╔══

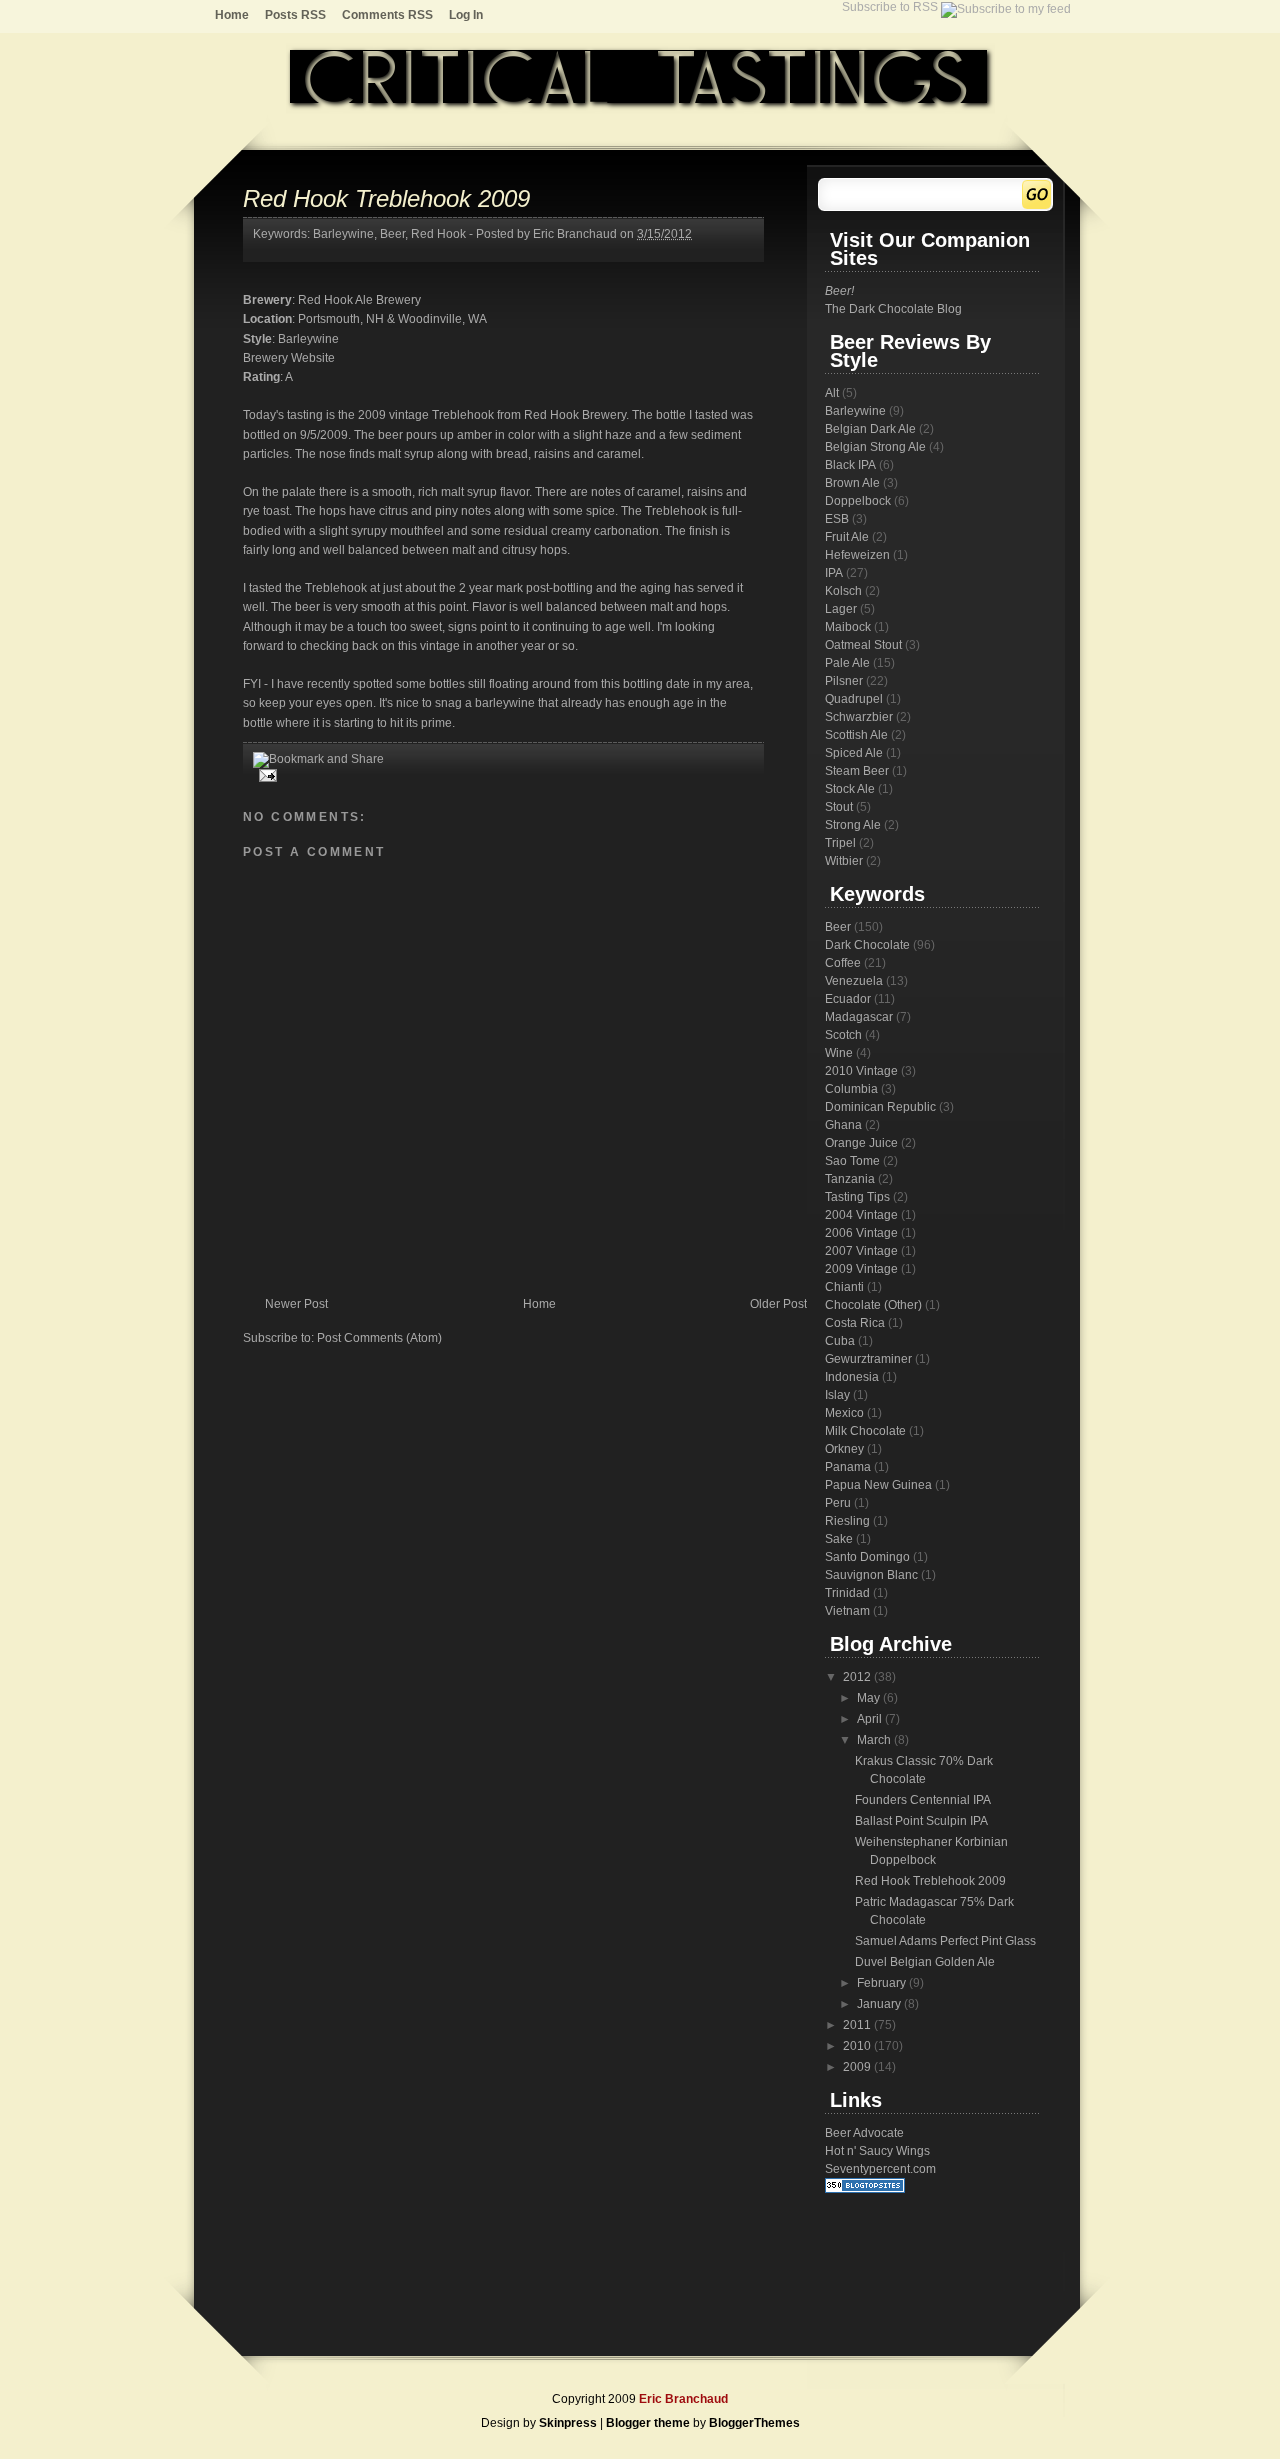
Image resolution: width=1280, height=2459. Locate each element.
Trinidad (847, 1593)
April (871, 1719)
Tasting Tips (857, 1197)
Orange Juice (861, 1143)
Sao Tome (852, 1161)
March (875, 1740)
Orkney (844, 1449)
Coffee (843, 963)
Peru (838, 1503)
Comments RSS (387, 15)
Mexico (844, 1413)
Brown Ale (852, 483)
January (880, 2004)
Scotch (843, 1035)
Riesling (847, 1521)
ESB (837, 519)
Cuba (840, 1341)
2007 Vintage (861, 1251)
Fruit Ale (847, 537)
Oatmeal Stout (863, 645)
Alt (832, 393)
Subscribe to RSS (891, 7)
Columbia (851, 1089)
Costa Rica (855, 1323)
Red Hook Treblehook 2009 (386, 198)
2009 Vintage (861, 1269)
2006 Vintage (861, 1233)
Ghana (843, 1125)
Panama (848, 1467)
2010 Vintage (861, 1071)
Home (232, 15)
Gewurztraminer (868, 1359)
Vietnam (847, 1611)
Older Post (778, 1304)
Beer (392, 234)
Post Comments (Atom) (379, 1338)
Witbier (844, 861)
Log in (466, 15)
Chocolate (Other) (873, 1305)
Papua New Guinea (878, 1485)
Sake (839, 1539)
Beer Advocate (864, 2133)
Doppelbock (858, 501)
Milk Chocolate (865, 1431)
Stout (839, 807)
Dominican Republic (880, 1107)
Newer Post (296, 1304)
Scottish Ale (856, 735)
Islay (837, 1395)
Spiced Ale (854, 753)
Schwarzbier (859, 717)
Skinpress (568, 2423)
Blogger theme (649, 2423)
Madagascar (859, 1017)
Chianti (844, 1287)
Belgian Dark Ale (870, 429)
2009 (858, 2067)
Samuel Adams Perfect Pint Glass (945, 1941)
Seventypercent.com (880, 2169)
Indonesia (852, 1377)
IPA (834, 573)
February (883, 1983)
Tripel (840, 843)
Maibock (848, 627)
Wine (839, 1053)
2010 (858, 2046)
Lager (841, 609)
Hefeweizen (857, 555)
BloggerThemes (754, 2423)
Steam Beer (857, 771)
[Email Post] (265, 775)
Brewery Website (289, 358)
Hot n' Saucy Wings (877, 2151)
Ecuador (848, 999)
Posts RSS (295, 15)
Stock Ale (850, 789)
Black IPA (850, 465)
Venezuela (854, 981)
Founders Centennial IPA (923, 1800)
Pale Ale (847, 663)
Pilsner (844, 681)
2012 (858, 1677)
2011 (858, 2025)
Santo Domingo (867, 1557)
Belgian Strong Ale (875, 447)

╚══
╔══

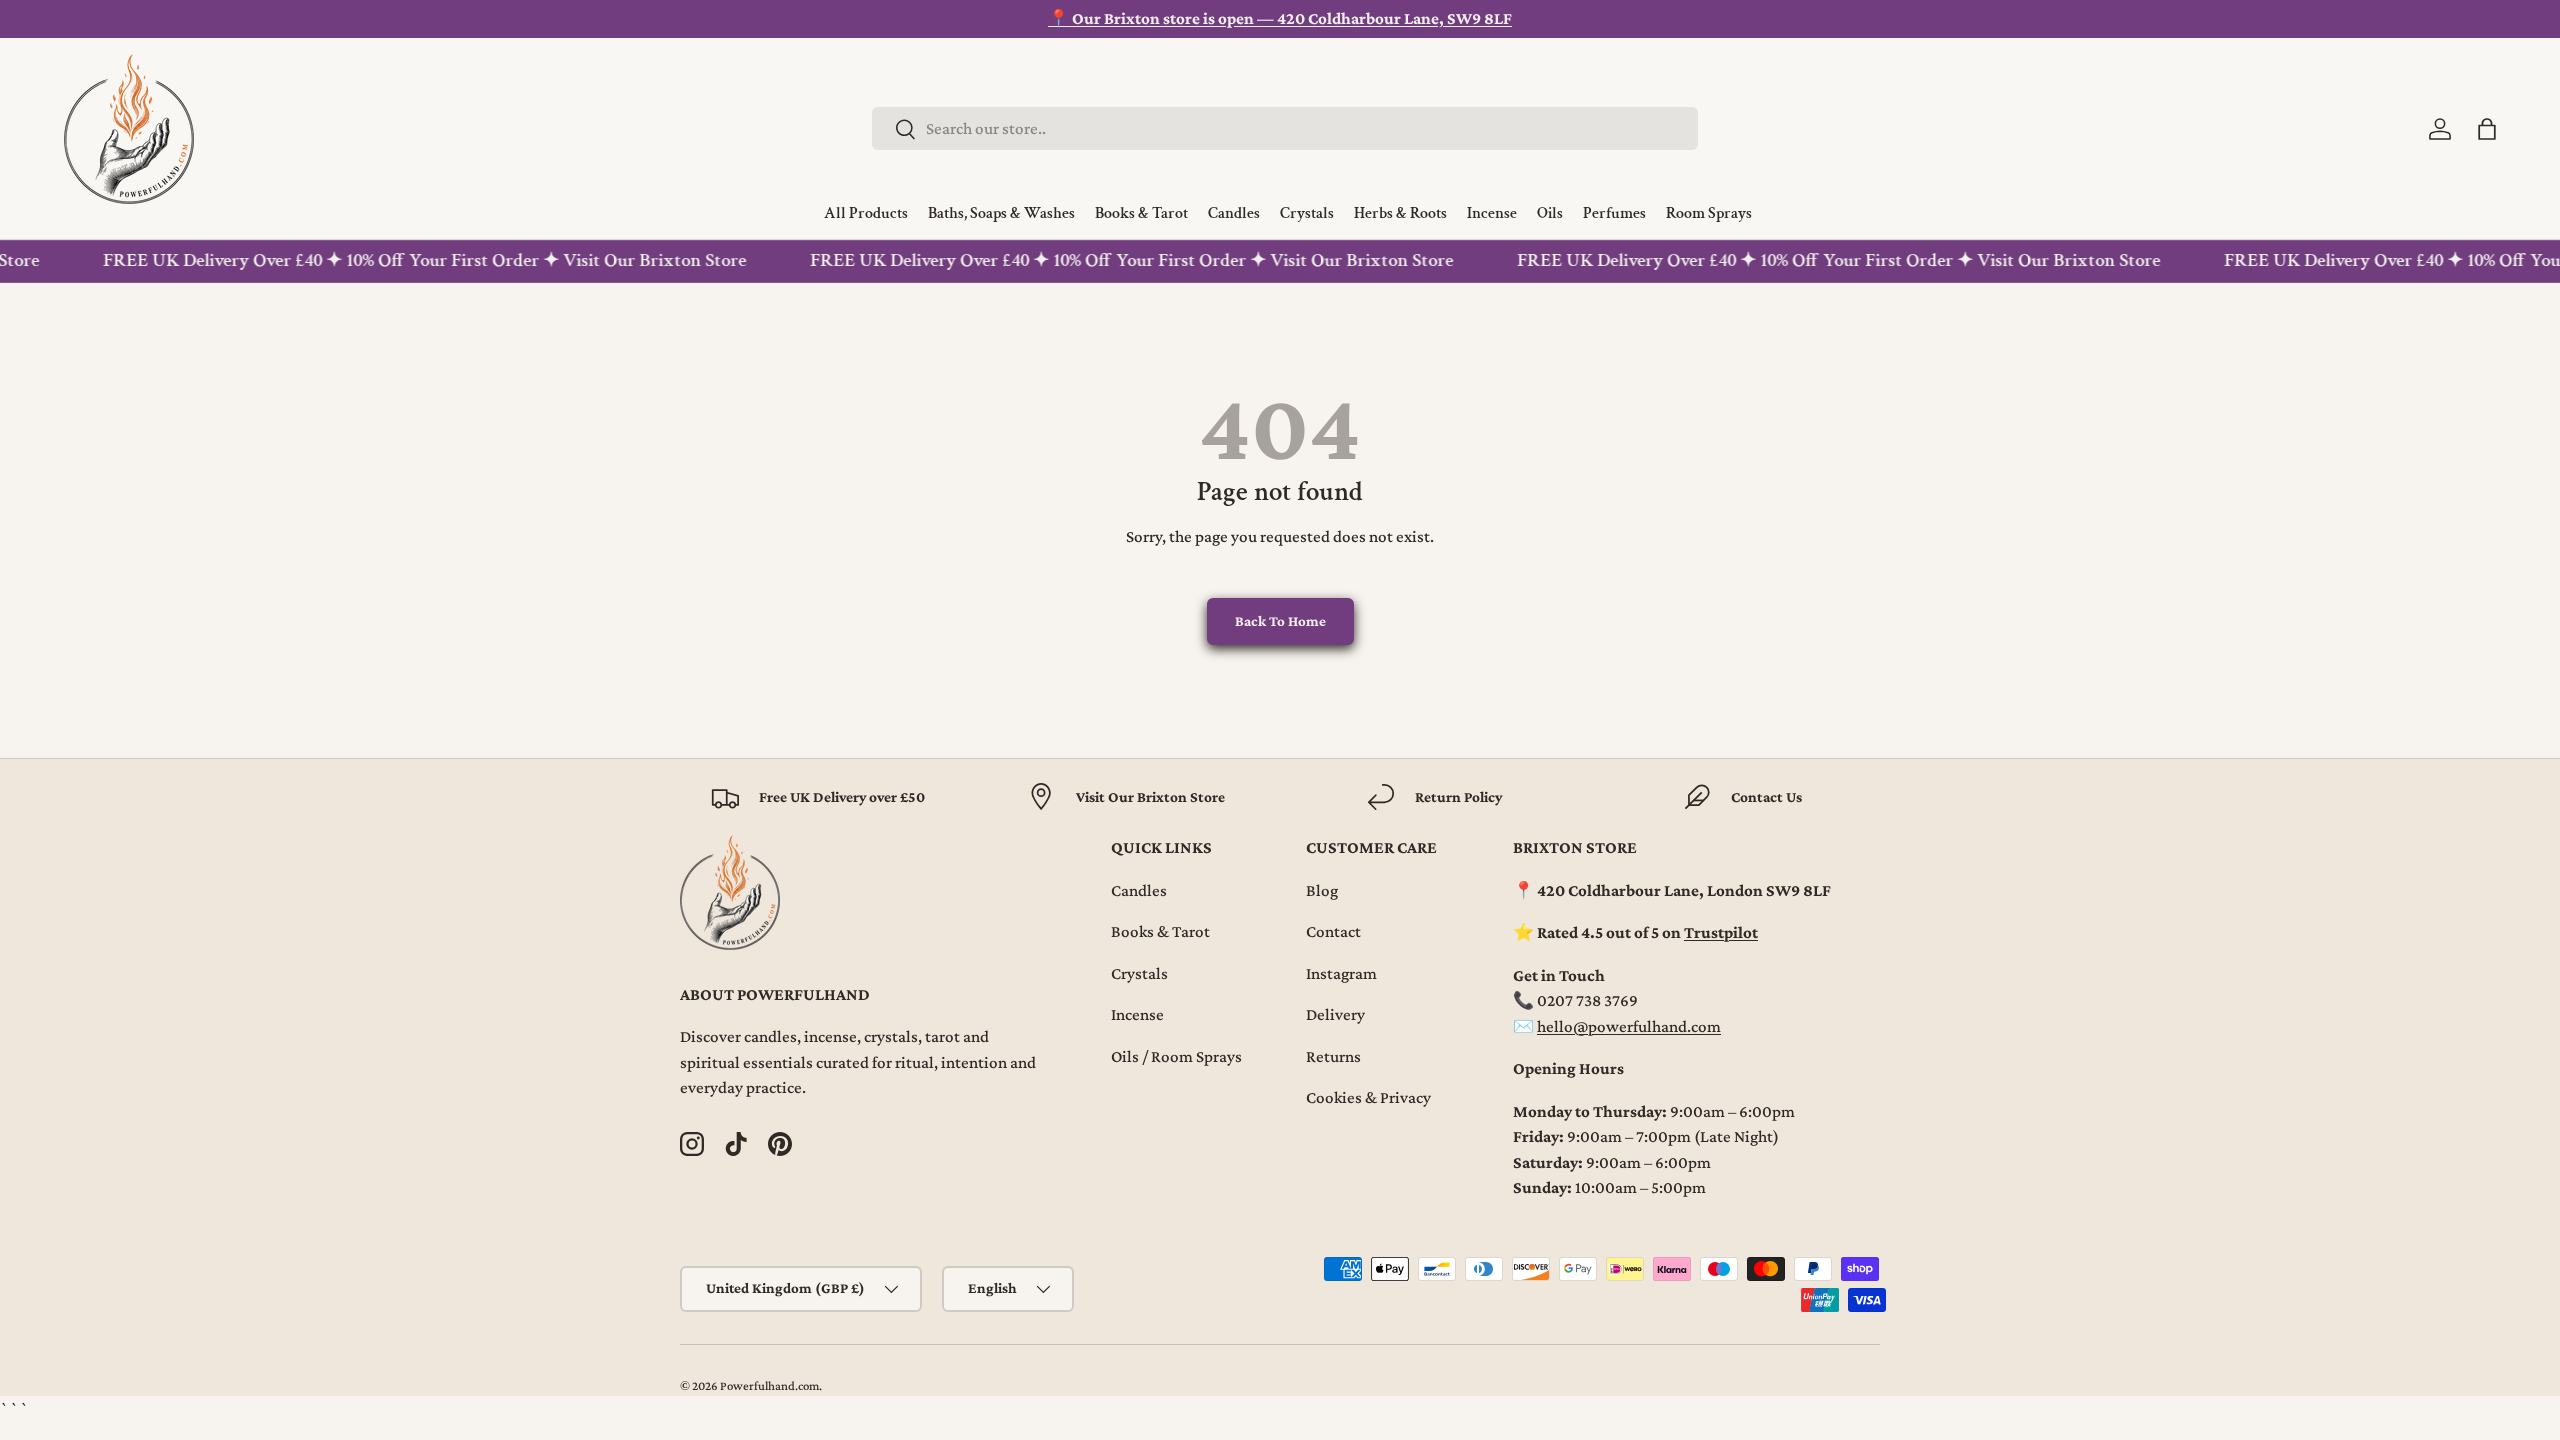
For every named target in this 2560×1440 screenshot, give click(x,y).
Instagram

╚══
╔══

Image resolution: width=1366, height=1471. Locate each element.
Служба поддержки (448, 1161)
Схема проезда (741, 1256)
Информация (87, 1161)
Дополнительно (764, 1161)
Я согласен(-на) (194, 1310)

╚══

_Problem statement_. Using the data above, transcribe the lines that run from the line with "Alt (832, 393)" to the line with "Stout (839, 807)", both ends kept, and output nothing else.

_Task answer_.
Alt (832, 393)
Subscribe to RSS (891, 7)
Columbia (851, 1089)
Costa Rica (855, 1323)
Red Hook Treblehook 2009 (386, 198)
2009 Vintage (861, 1269)
2006 Vintage (861, 1233)
Ghana (843, 1125)
Panama (848, 1467)
2010 Vintage (861, 1071)
Home (232, 15)
Gewurztraminer (868, 1359)
Vietnam (847, 1611)
Older Post (778, 1304)
Beer (392, 234)
Post Comments (Atom) (379, 1338)
Witbier (844, 861)
Log in (466, 15)
Chocolate (Other) (873, 1305)
Papua New Guinea (878, 1485)
Sake (839, 1539)
Beer Advocate (864, 2133)
Doppelbock (858, 501)
Milk Chocolate (865, 1431)
Stout (839, 807)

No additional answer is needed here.